Wagner, Hedda
Sonatine op. 102 / Zwei Tänze op. 92 (Harlekinade/Das Echo)
für Klavier, Erstdruck
Hedda Wagner (1876-1950) wuchs als behütetes Einzelkind im österreichischen Linz auf. Der Vater war Arzt, Freidenker und hatte engen Kontakt zur Linzer Arbeiterbewegung. Dies war prägend für das Mädchen. Da Hedda sehr wissbegierig war und es in Linz noch kein Mädchengymnasium gab, bekam sie Privatunterricht. Zusätzlich eignete sie sich autodidaktisch Kenntnisse in Philosophie, Psychologie, Literatur- und Musikwissenschaft an. Sie konnte in mehreren Sprachen korrespondieren und die antiken Schriftsteller im Original lesen. Außerdem erhielt sie privaten Klavierunterricht in Linz, möglicherweise auch Gesangs-, Theorie- und Kompositionsunterricht. Mit 20 absolvierte sie die Staatsprüfung für Klavier mit Auszeichnung in Wien. 1902 ist ihre erste Komposition belegt, ein Klavierlied.
1911 schloss Hedda Wagner sich der Frauenbewegung an und trat der Sozialdemokratischen Arbeiterpartei bei. Ein Jahr später wurde sie freie Mitarbeiterin beim sozialdemokratischen Linzer Tagblatt, später festangestellte Redakteurin. Als engagierte Frauenrechtlerin schrieb sie regelmäßig über Frauenthemen. Insgesamt sind etwa 1600 journalistische Veröffentlichungen belegt. Außerdem schrieb sie zahlreiche Erzählungen, Gedichte und 15 Romane.
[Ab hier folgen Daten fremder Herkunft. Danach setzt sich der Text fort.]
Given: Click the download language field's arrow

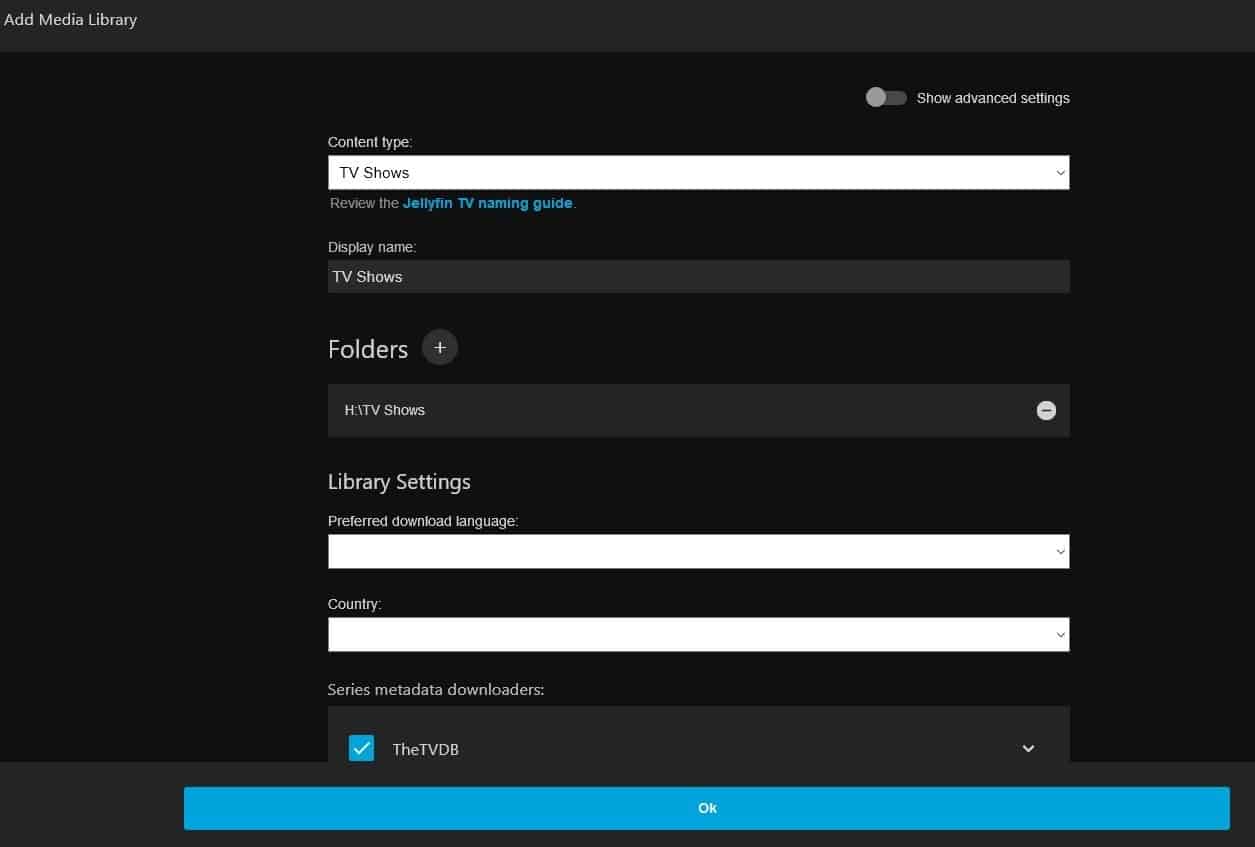Looking at the screenshot, I should click(x=1060, y=552).
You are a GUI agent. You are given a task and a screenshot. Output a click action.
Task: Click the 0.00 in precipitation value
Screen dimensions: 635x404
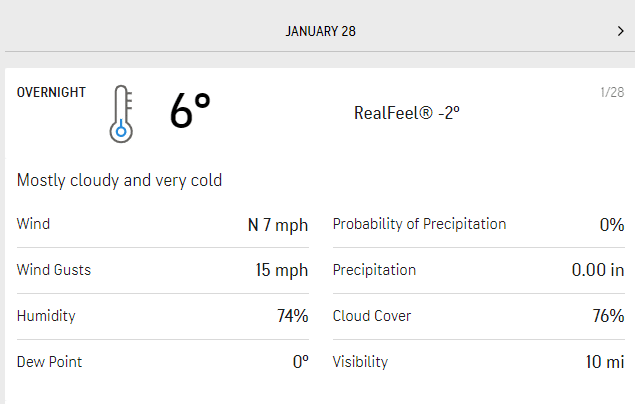point(597,270)
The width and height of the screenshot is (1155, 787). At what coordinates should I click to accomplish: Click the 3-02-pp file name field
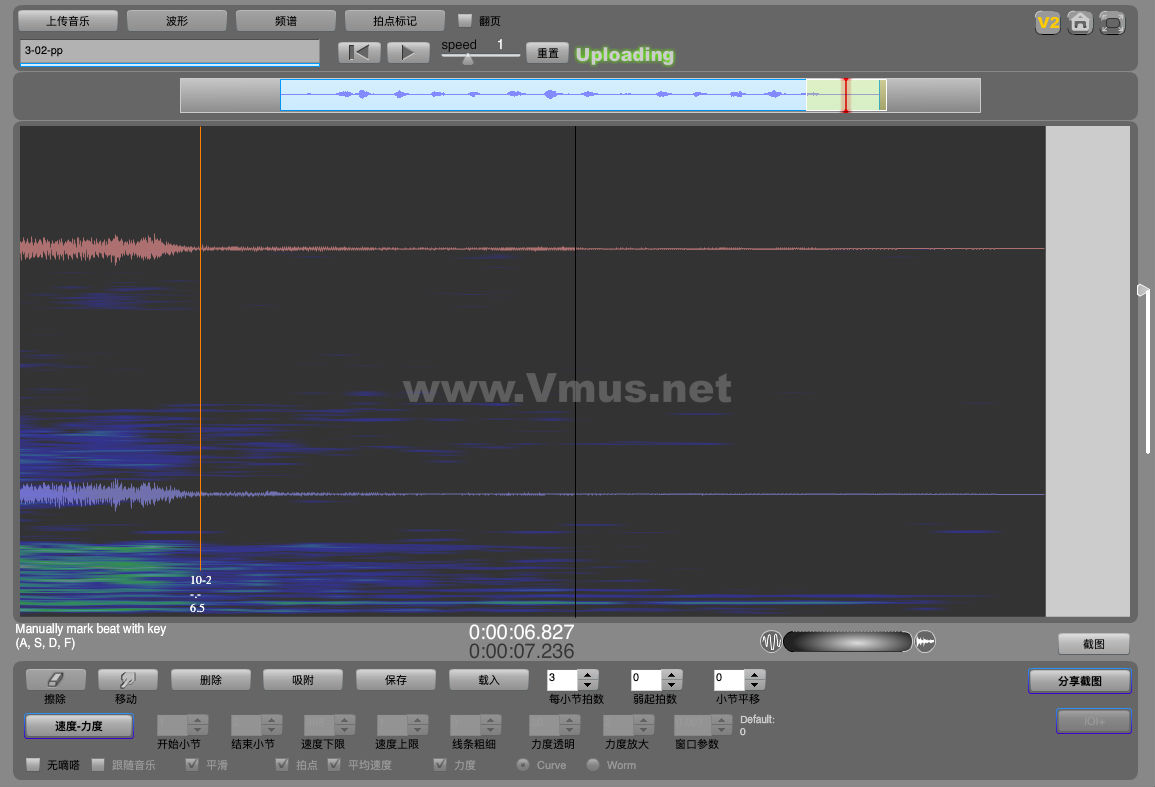click(169, 50)
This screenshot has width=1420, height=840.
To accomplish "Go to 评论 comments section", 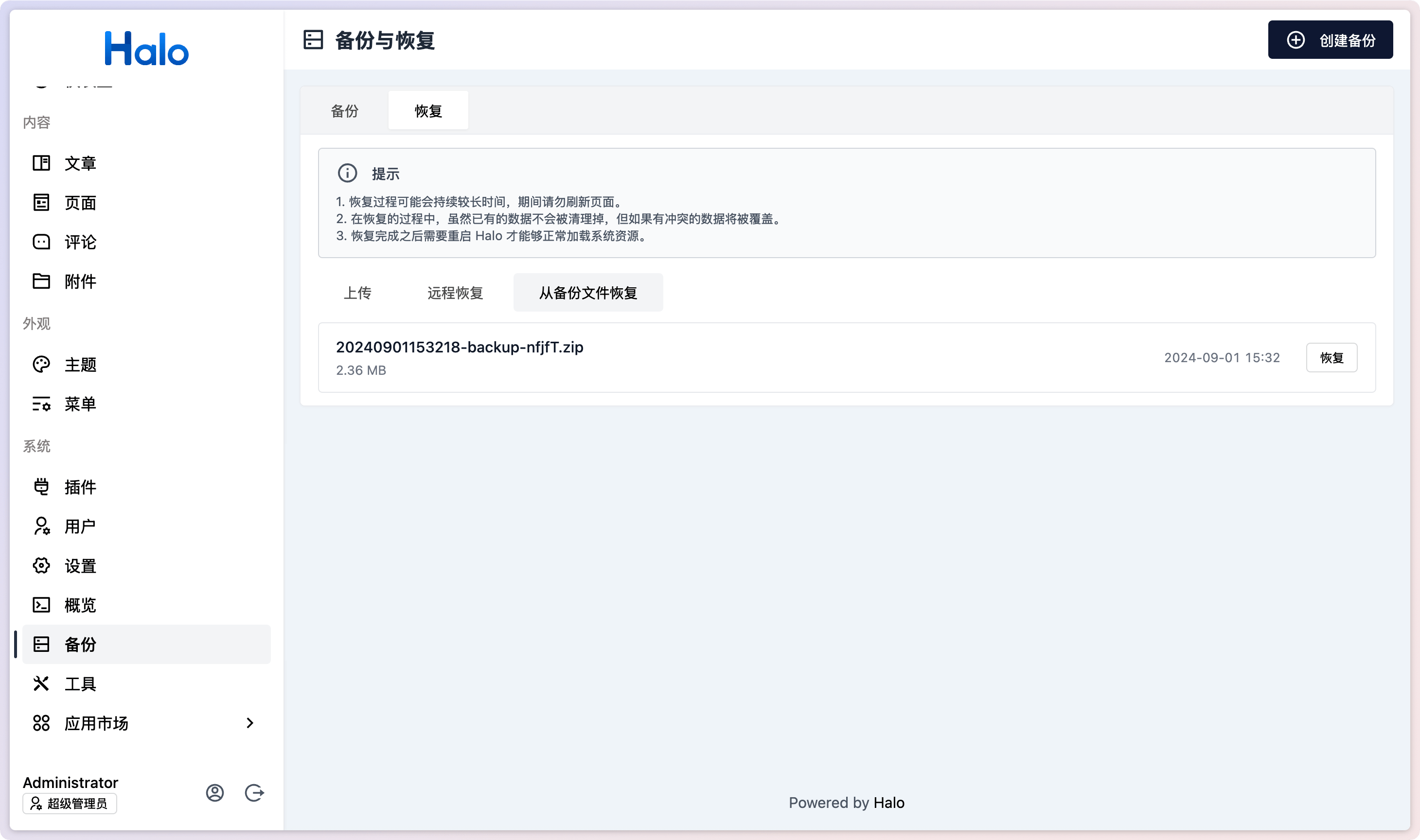I will (x=80, y=242).
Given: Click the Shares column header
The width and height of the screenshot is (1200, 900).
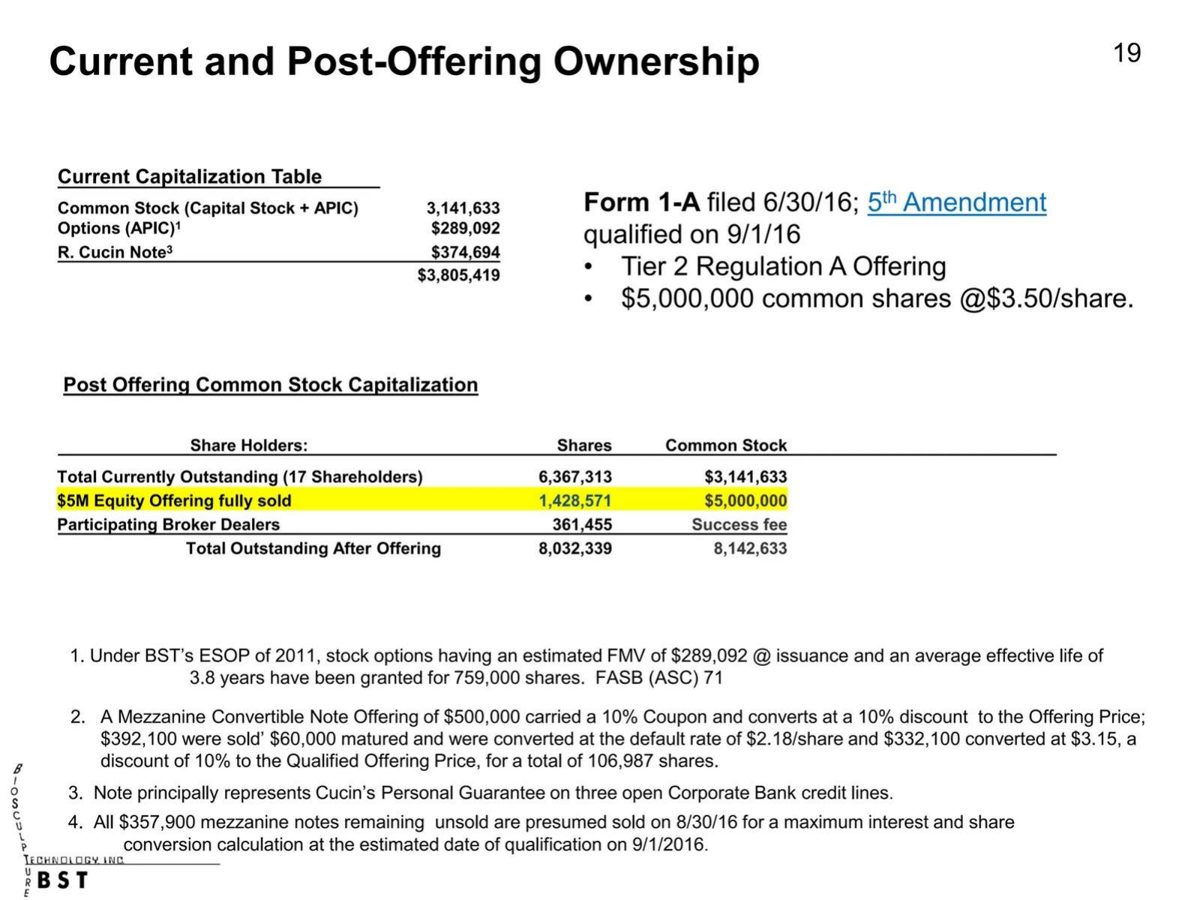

1938 erhielt Wagner Schreibverbot, unter anderem wegen ihrer „judenfreundlichen Einstellung“. Um Geld zu verdienen, gab sie Nachhilfe- und Klavierunterricht und begann wieder zu komponieren. Ihr musikalisches Werk ist umfangreich und vielgestaltig. Es gibt zahlreiche Klavierlieder, Kammermusikwerke, Chorwerke, drei Opern und fünf Klavierstücke. Zu Wagners Lebzeiten wurde nichts davon gedruckt und kaum etwas aufgeführt.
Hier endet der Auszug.